Input [batch, seq, input_size]
      |
      v
Dense(hidden) -> SiLU -> Dense(1) -> Squeeze -> Mean Pool
      |
      v
Output [batch]

DPO Head (:dpo)

Takes two inputs ("chosen" and "rejected") and computes the preference logit (chosen_reward - rejected_reward) for Direct Preference Optimization:

Chosen  [batch, seq, input_size] -> Reward Head -> chosen_score
Rejected [batch, seq, input_size] -> Reward Head -> rejected_score
      |
      v
Output = chosen_score - rejected_score  [batch]

Usage

# Reward head
model = RLHFHead.build(input_size: 256, head_type: :reward)

# DPO head
model = RLHFHead.build(input_size: 256, head_type: :dpo)

References

  • Ouyang et al., "Training language models to follow instructions with human feedback" (2022)
  • Rafailov et al., "Direct Preference Optimization" (2023)

Summary

Types

Options for build/1.

Functions

Build an RLHF head.

Build a DPO preference head that computes chosen_reward - rejected_reward.

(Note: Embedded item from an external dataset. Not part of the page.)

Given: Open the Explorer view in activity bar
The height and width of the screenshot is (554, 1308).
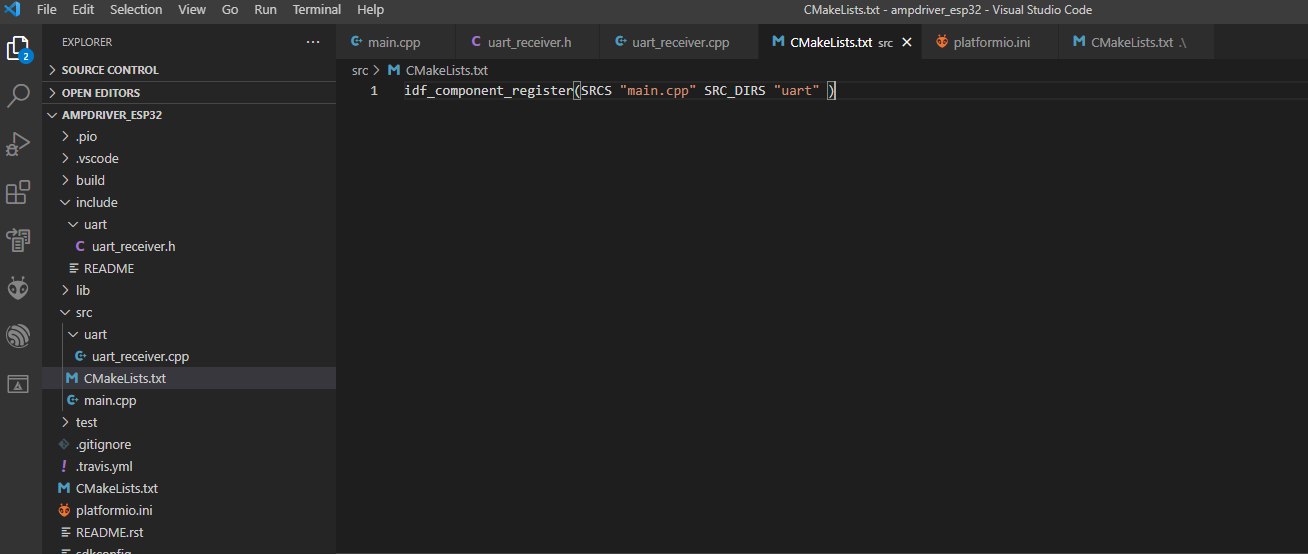Looking at the screenshot, I should pyautogui.click(x=19, y=48).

Build a reward head that maps sequences to scalar rewards.

Get the output size of an RLHF head (always scalar per batch).

Get recommended defaults for RLHF heads.

Types

build_opt()

@type build_opt() ::
  {:dropout, float()}
  | {:head_type, :reward | :dpo}
  | {:hidden_size, pos_integer()}
  | {:input_size, pos_integer()}

Options for build/1.

Functions

build(opts \\ [])

@spec build([build_opt()]) :: Axon.t()

Build an RLHF head.

Options

  • :input_size - Input feature dimension (required)
  • :hidden_size - Hidden layer dimension (default: 256)
  • :head_type - Head type: :reward or :dpo (default: :reward)
  • :dropout - Dropout rate (default: 0.1)

Returns

An Axon model. For :reward, input is "state_sequence" and output is [batch]. For :dpo, inputs are "chosen" and "rejected", output is [batch].

build_dpo_head(opts)

@spec build_dpo_head(keyword()) :: Axon.t()

Build a DPO preference head that computes chosen_reward - rejected_reward.

Inputs: "chosen" and "rejected" [batch, seq, input_size] Output: [batch] (preference logit)

build_reward_head(opts)

@spec build_reward_head(keyword()) :: Axon.t()

Build a reward head that maps sequences to scalar rewards.

Input: "state_sequence" [batch, seq, input_size] Output: [batch]

output_size(opts \\ [])

@spec output_size(keyword()) :: pos_integer()

Get the output size of an RLHF head (always scalar per batch).